O derramamento de 26 toneladas de bolas de polímero sintético na costa da Galiza provocou uma “maré de plástico”. Mais de duas décadas depois do desastre ambiental com o navio Prestige, a poluição marítima levou o Parlamento Europeu (PE) a agendar um debate de emergência para esta quinta-feira sobre uma proposta relativa a este microplástico, o terceiro mais comum, depois dos pneus e das tintas, segundo a Agência Europeia das Substâncias Químicas.
“É impossível não ficar sensibilizado por aquele acontecimento, ainda por cima, 21 anos depois do ‘Prestige’, portanto, os galegos estão a ver isto de uma forma um pouco quase pós-traumática”, descreve João Albuquerque, eurodeputado do PS e relator principal da proposta do PE sobre este tema.
Em 2002, o navio Prestige, que transportava 77 mil toneladas de combustível, sofreu um rombo no casco, o que provocou o naufrágio ao largo da costa galega. Derramou mais de 63 mil toneladas de combustível ao longo de três mil quilómetros da costa espanhola, portuguesa e francesa. O setor da pesca na Galiza sofreu perdas de mais de 22 milhões de euros e cerca de 115 mil aves marinhas faleceram.
Agora a enfrentar um novo desastre ambiental, esta situação na Galiza demonstra que “todos os esforços que temos de fazer, neste momento, para tratar do problema das ‘pellets’ têm que ser colocados na prevenção”, diz o eurodeputado. O objetivo é o de alterar as práticas dos operadores, produtores e transportadores relativamente a este material, com um a cinco milímetros de diâmetro.
A prevenção deverá acontecer no início da cadeia de produção com a implementação da certificação dos procedimentos das empresas por uma entidade externa para garantir que não existem perdas durante as diferentes fases do processo de produção. Também se pretende incentivar a formação dos operadores das empresas para assegurar que estão “conscientes dos riscos daquilo que implica estar a operar ou a transportar este tipo de materiais”, explica o eurodeputado.
Outro ponto crucial é relativo ao transporte destes microplásticos, normalmente efetuado em sacos de rafia, um material propenso a sofrer rasgos. É preciso garantir que “todas as embalagens e todos os contentores são à prova de fuga", assim como o acondicionamento apropriado.
“No relatório preliminar já tínhamos aberto a porta ao alargamento ao transporte marítimo, que a Comissão não tinha previsto, e agora reforçámos com novas propostas”, diz João Albuquerque. O transporte marítimo é regulado pela Organização Internacional Marítima, mas o eurodeputado mostrou-se “satisfeito com a abertura que a Comissão demonstrou para poder introduzir normas para o transporte marítimo dentro de águas da União Europeia”.

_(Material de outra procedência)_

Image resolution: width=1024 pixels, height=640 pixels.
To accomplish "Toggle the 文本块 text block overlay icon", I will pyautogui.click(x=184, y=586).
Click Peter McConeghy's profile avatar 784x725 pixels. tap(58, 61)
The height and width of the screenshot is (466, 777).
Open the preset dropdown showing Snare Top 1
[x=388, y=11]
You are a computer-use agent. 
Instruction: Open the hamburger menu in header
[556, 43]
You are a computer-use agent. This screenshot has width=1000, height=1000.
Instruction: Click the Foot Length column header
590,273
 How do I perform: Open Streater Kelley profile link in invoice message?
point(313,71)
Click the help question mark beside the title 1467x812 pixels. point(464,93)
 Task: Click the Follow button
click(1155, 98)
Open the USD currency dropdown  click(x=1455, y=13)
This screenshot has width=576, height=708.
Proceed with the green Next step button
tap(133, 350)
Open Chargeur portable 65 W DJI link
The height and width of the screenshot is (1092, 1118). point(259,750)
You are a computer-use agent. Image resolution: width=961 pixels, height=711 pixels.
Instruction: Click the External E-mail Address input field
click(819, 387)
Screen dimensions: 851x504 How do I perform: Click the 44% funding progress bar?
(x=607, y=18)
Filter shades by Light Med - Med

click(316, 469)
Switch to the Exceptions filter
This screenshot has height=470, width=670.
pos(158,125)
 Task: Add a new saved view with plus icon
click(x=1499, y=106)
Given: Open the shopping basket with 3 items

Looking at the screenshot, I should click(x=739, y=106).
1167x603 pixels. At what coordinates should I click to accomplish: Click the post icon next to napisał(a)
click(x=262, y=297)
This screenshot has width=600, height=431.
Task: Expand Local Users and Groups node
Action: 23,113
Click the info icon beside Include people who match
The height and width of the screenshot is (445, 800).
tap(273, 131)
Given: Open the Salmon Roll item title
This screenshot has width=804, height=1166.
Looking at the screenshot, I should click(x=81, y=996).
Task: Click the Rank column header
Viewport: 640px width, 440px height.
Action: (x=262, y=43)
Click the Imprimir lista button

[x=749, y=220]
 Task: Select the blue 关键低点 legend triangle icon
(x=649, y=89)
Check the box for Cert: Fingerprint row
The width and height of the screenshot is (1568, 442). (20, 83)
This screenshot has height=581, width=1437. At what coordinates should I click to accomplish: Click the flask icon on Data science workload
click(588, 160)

Pressionar as empresas para assumirem responsabilidade na poluição através dos microplásticos é também uma das estratégias contempladas. “Os ‘pellets’ têm um custo económico de produção muito reduzido”, por isso, o “impacto económico que uma perda tem, normalmente, não é de uma importância muito considerável para as empresas”, refere o redator da proposta. Está contemplada uma penalização de 4% da receita das empresas no Estado Membro onde opera, em caso de acidente significativo.
A responsabilidade também será assumida a nível ambiental com a obrigatoriedade de as empresas limparem o local, onde ocorram derrames, e também de recuperar ecossistemas, caso estivesse previamente degradado. Estas duas normas são, para o deputado, “fatores suficientemente dissuasores para as empresas”.
O acidente ambiental na Galiza impulsionou o avanço no debate da proposta do Parlamento Europeu, mas João Albuquerque espera ainda que haja outra “consequência útil”: a sensibilização nos partidos da direita para o tema. “Nenhum destes partidos, nem destes grupos políticos, marcou presença no debate na Comissão de Ambiente, nem a própria responsável do PPE [Partido Popular Europeu] esteve presente no debate, foi representada por outra colega”, afirma o deputado.
“Estou convicto de que a posição do Parlamento ficará fechada no último plenário de abril, mas o trabalho terá de ser continuado na próxima legislatura”, assegura João Albuquerque. A esperança é que, na próxima legislatura, comecem as negociações entre o Parlamento e a Comissão.